By means of electrical circuits, the wire is divided into different sections according to a desired heating plan to different temperatures warmed up. The wire W has the highest temperature when it is in the water of the right Leg moved down. As a result, the protective water reaches its highest Temperature at this point. However, since water constantly flows in via the pipe 83 and flows out via the pipe 86, the heated water returns via the pipe 86 to the storage tank 16 back. By setting a valve accordingly, the circulation of the cooling water be regulated so that the water does not reach the boiling point.

The wire hits as it moves downwards cooling water from the tube 84, which opens below the zone where the wire is highest Temperature. The inflow of fresh water through the pipe 84 is in the Water column creates a vortex that destroys an insulating steam jacket, the forms on the hot wire in the annealing zone. There steam about twenty times as much Has the thermal insulation property of water, causes the steam jacket to be stripped off from the wire, a rapid cooling of the wire after it has been annealed.
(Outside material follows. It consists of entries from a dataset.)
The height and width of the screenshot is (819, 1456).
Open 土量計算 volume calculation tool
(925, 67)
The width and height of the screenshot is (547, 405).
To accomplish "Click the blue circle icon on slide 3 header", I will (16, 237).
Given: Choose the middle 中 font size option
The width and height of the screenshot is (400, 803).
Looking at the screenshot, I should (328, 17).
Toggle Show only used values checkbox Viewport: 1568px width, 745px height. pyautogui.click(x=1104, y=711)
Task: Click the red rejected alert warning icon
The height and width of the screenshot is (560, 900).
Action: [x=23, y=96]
This stripping the vapor envelope is caused by the vortex that occurs when cooling water is introduced arises via the pipe 84.
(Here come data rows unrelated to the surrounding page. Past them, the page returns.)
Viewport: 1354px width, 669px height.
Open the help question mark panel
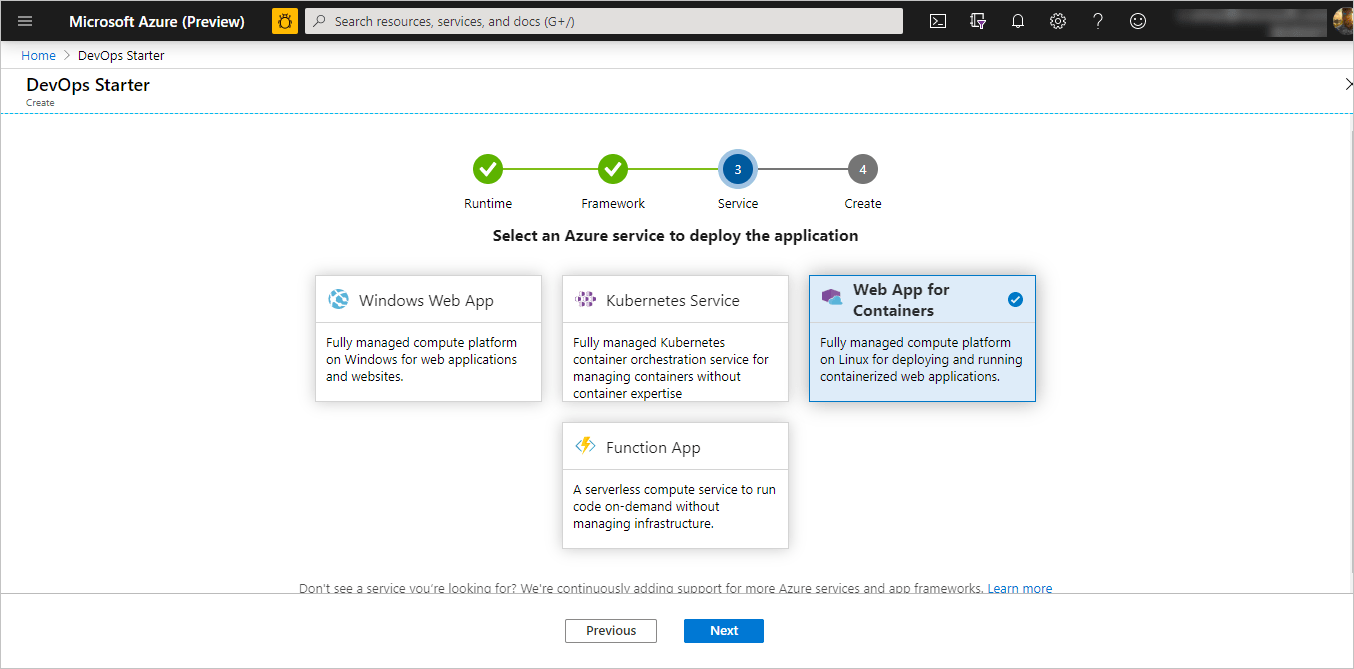point(1097,20)
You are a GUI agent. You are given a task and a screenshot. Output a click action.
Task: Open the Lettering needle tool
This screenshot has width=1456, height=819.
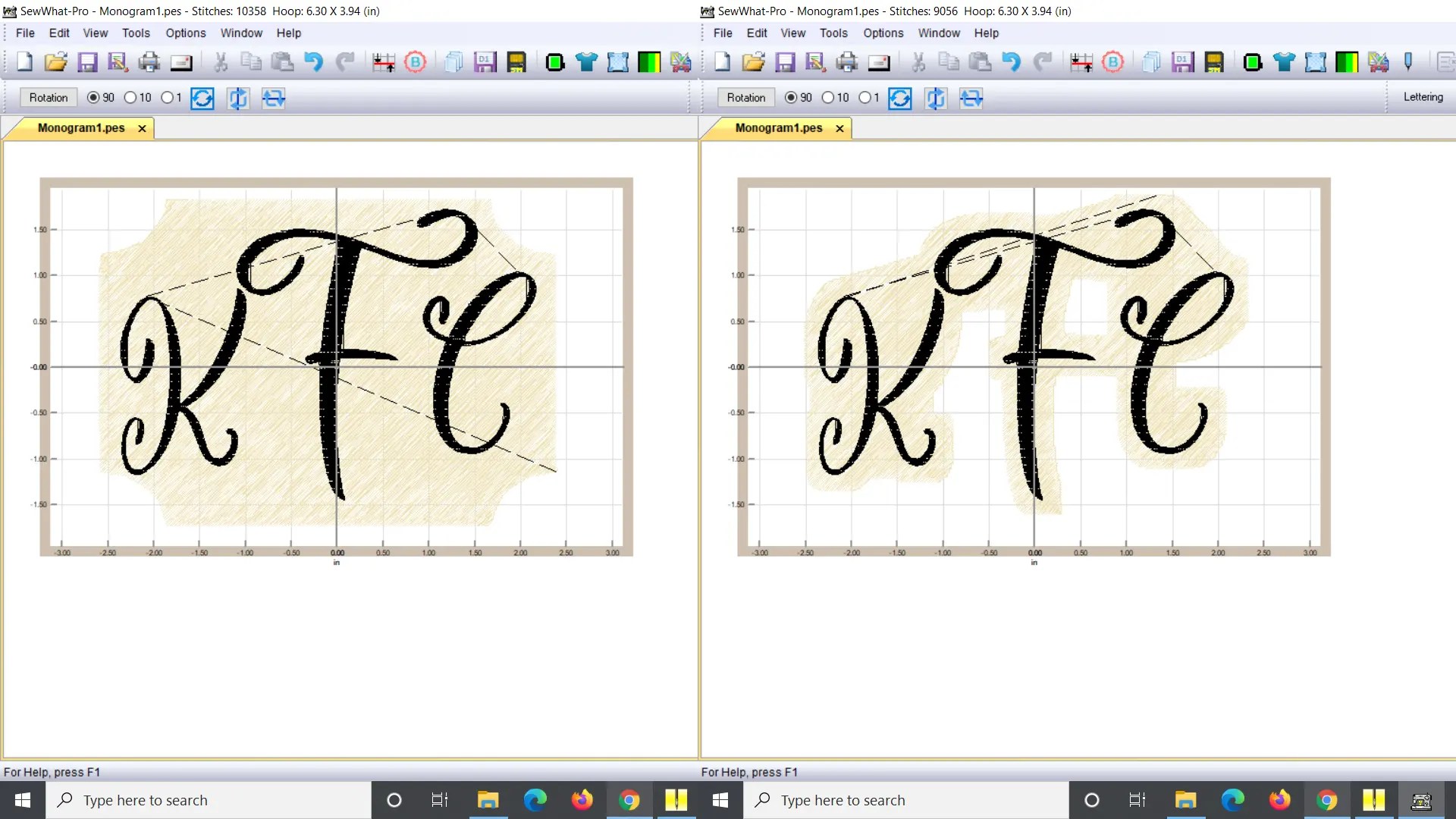point(1409,62)
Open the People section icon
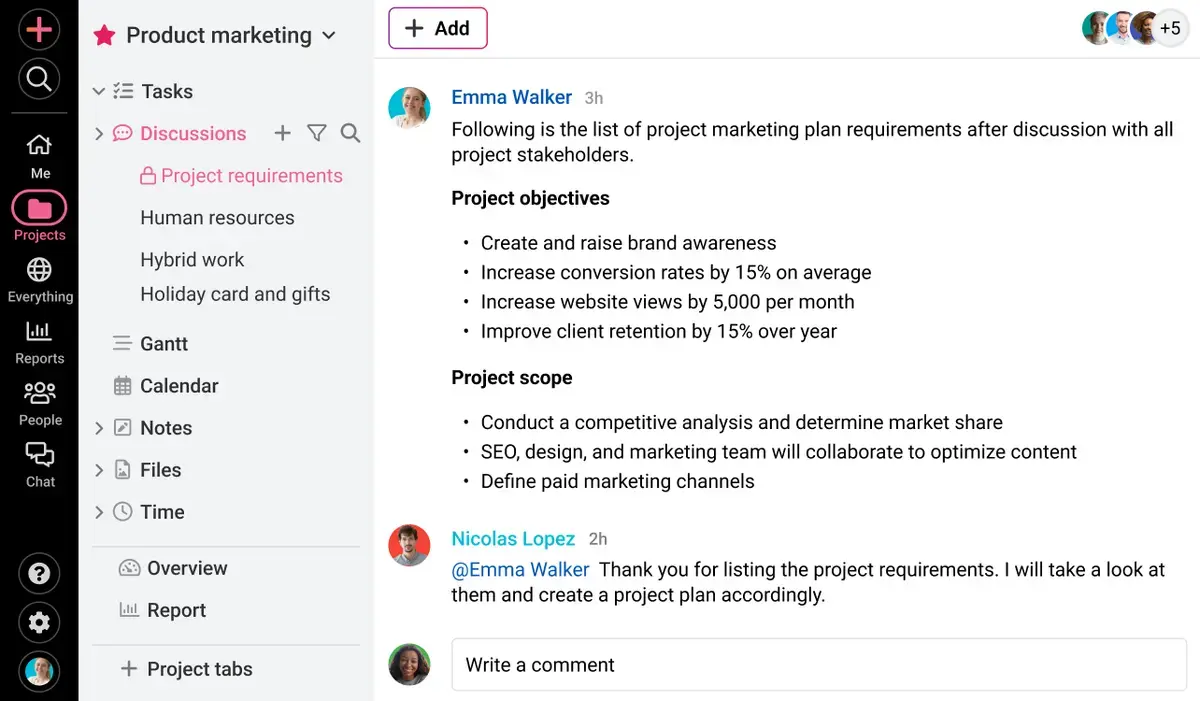Viewport: 1200px width, 701px height. tap(39, 394)
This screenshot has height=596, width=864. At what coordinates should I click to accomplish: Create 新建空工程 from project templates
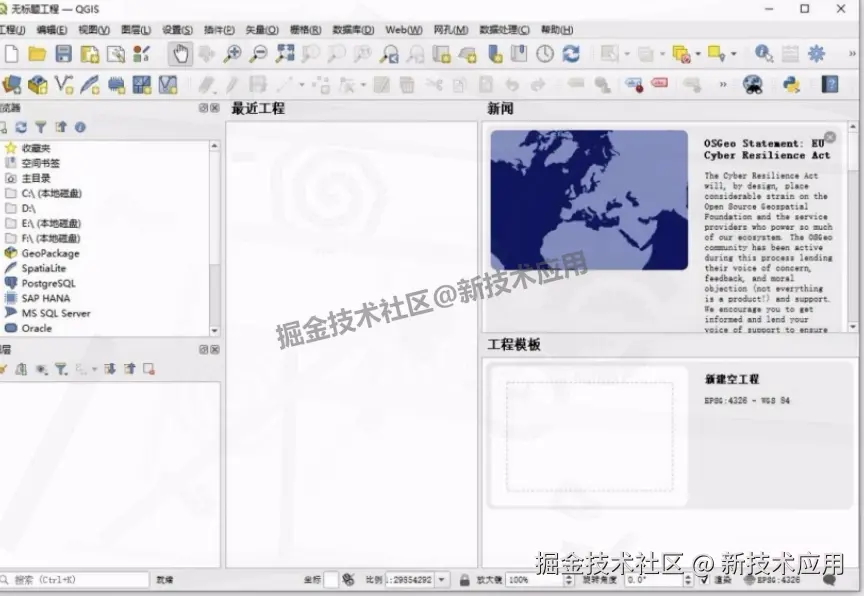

Except for the ease with which the wire is drawn into the annealing furnace The new arrangement is also advantageous in that it allows penetration prevents air from entering the annealing and cooling zones. The one exercised by the water column Pressure forces all the air out of the system and prevents it from entering of air into the system. If any seepage occurs, it seeps Air not inwards, but the water seeps outwards. This is beneficial because the warm wire oxidizes when it comes into contact with air. An important feature of the annealing furnace can also be seen in the fact that the annealed finished wire is cold and dry leaves the annealing furnace, is oxide-free and has a shiny appearance.

Claims (6)

Claims: 1. Device for continuous cooling of heated wire, consisting of a housing which forms a vertical U-shaped channel, with a device moving the wire through the channel and with inlets and outlets for generating a flow of cooling water, characterized in that im Leg (42a) of the U-shaped channel (42 a, 42 c, 42 b) a throttle (65) is arranged so that a cooling water circuit via the inlet (83) and outlet (86) to the storage container (16) and a second runs from the inlet (82) in the leg (42 b) to the outlet (85) in the chamber (24 c). 2. Apparatus according to claim 1, characterized in that the inlets (82, 83) are below the water level of the legs (42 b, 42 a) . 3. Device according to claims 1 and 2, characterized in that the housing (40) consists of a housing body (42) and a cover (44) which are designed so that they jointly the vertical U-shaped channel (42 a, 42 b, 42 c). 4. Apparatus according to claim 3, characterized in that the cover (44) is articulated with hinges (46) on the housing body (42) and is held with this in a liquid-tight connection by bolts (50) . 5. Device according to claims 3 and 4, characterized in that the housing body (42) has two laterally open upright channels (42 a, 42 b) and a laterally open, connected to the lower ends of the channels chamber (42 c) and that the lid (44) in the closed position seals the open sides of these channels and the chamber. 6. Apparatus according to claim 5, characterized in that that the power-driven traction sheave (52) rotatably mounted in the chamber (42 c) is.